Task requirements: The answer consists solely of the lines running from the one with "You are a GUI" through the final line below, transcribed exactly and without any pictures.

Data for review:
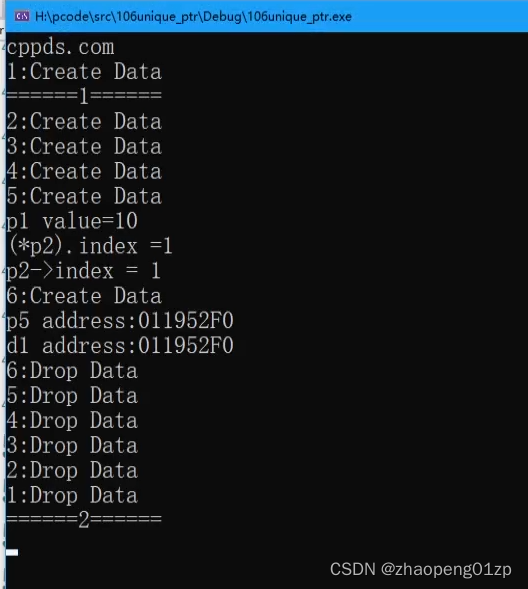Viewport: 528px width, 589px height.
Task: Click the 5:Create Data output line
Action: pos(84,196)
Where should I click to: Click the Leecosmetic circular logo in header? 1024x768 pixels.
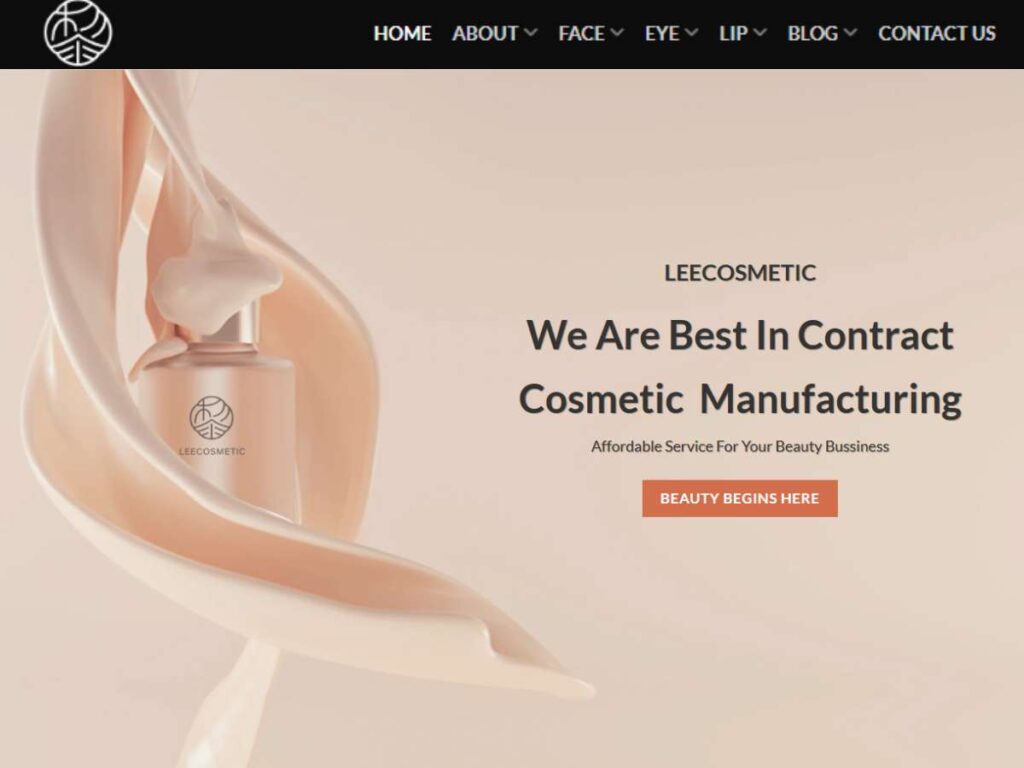coord(78,33)
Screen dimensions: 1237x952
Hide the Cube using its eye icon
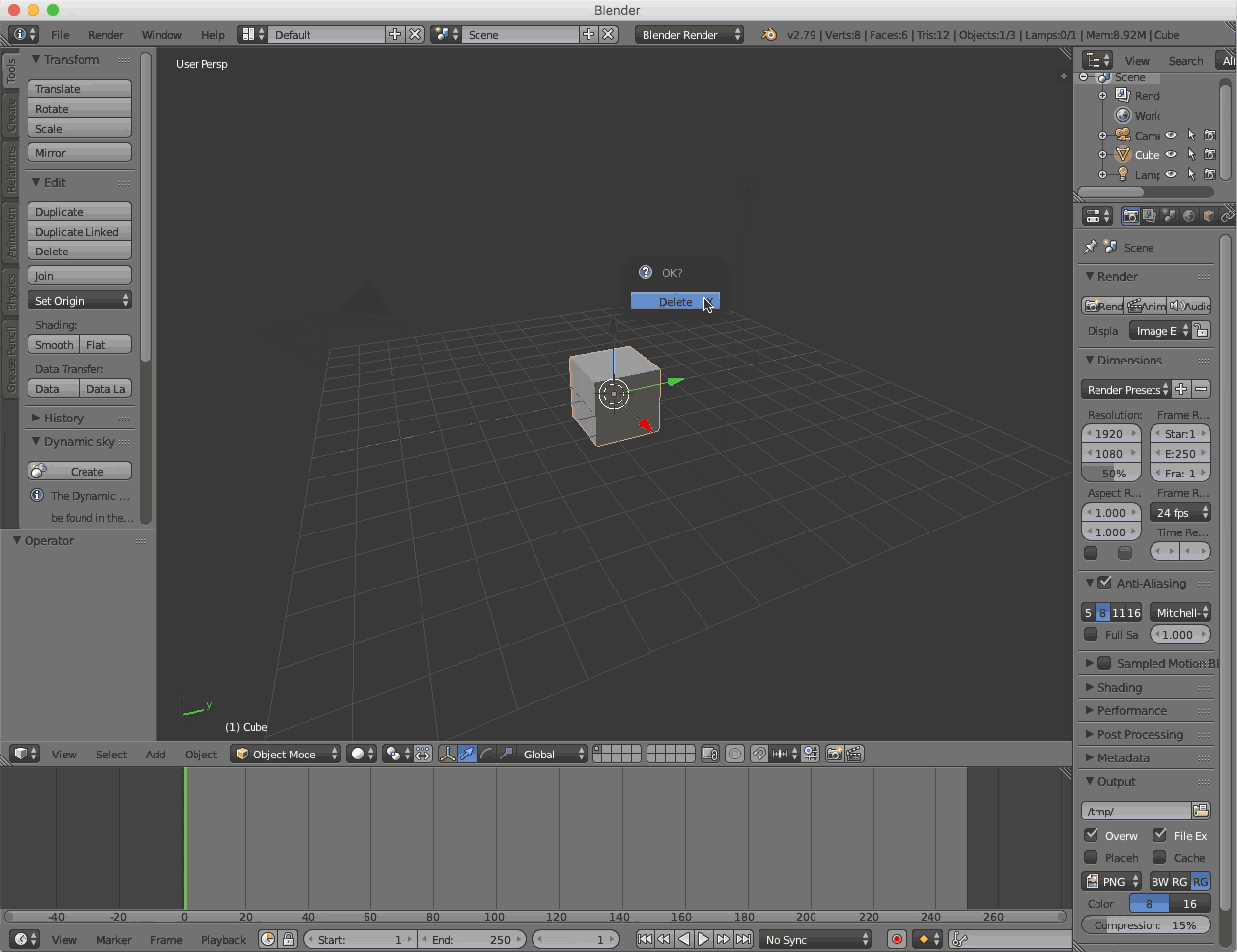point(1171,154)
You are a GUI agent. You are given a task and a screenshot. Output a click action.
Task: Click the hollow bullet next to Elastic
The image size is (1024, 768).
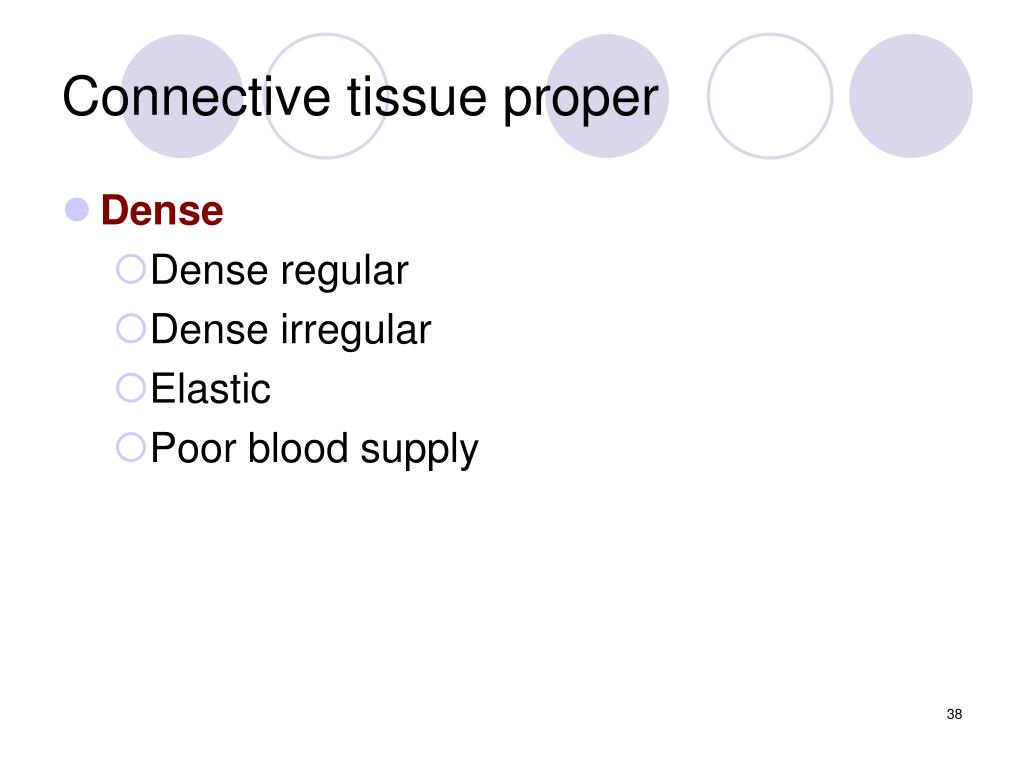pos(131,387)
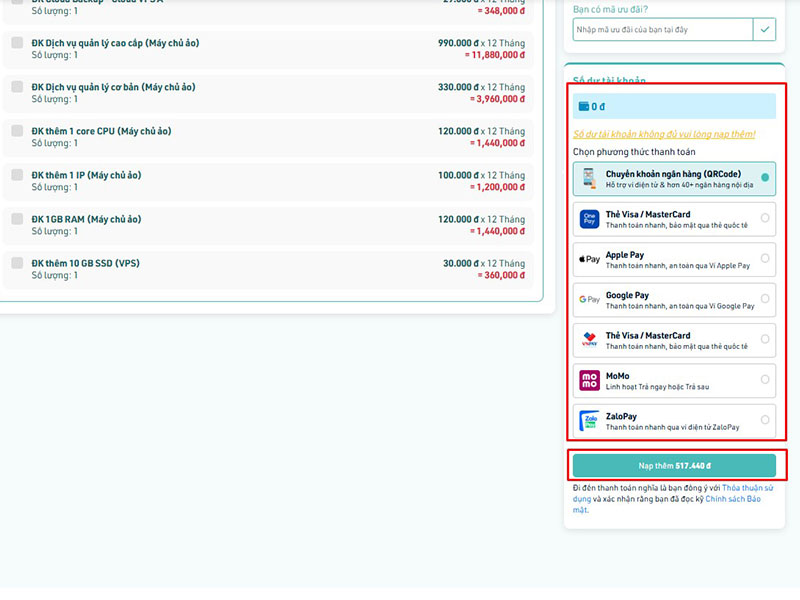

Result for this exercise:
You are a GUI agent. You are given a task and a screenshot. Output a click action.
Task: Click the hollow bullet next to Elastic
The image size is (1024, 768).
pos(131,387)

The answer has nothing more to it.